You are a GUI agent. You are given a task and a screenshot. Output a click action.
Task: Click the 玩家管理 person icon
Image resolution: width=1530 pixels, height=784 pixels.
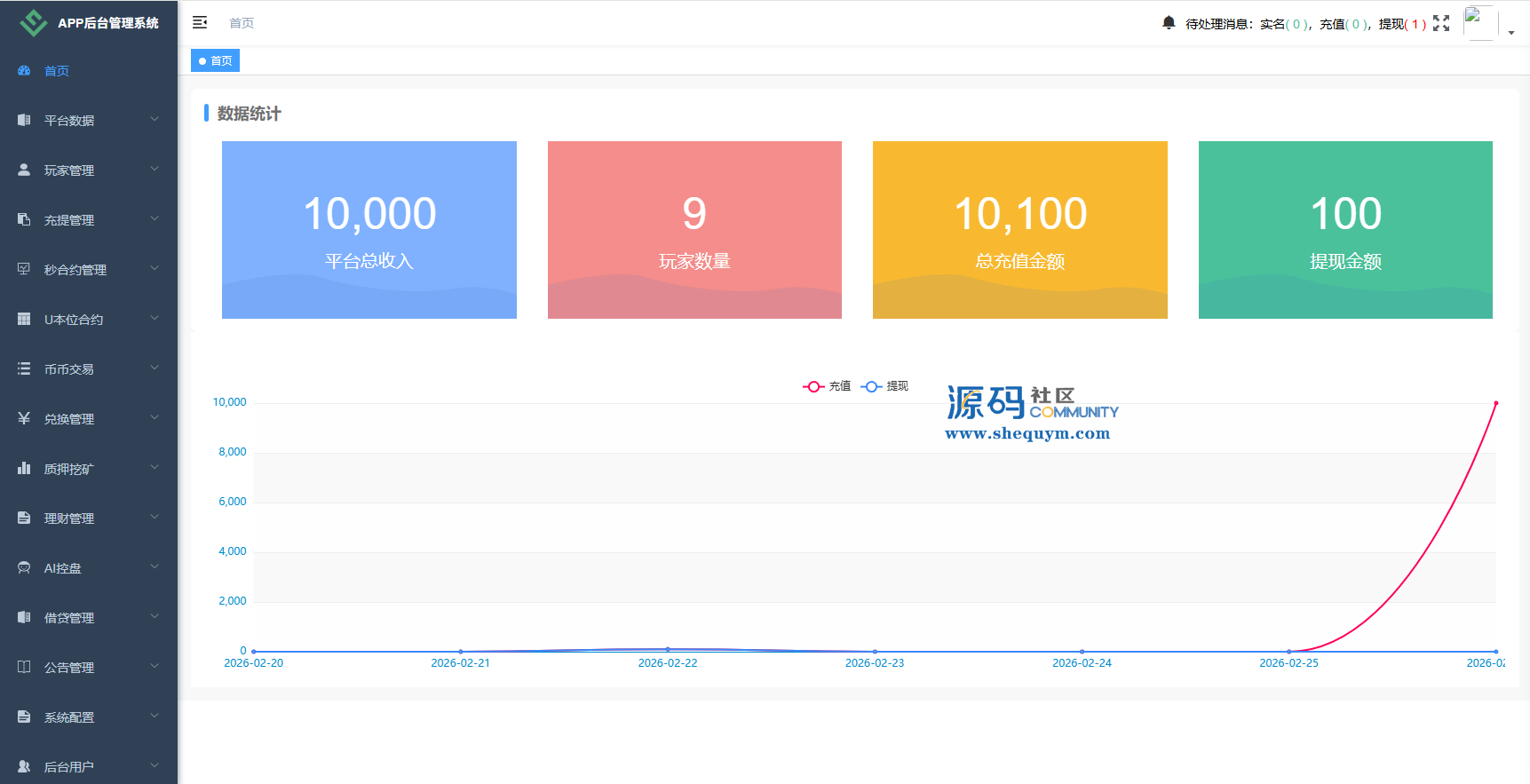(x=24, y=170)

==

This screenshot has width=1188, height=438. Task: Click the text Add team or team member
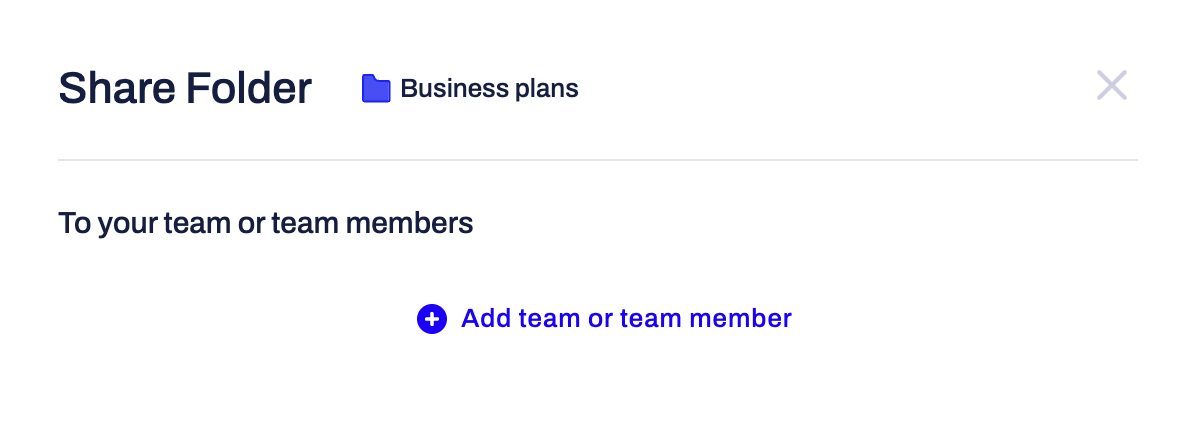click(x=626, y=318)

▶ [To do]: Render the stretch of the material from the line containing "This screenshot has" through the line containing "click(x=626, y=318)" as a numbered list, dropping blank lines. Leave the pictures out.

▶ [Result]:
1. This screenshot has width=1188, height=438. Task: Click the text Add team or team member
2. click(x=626, y=318)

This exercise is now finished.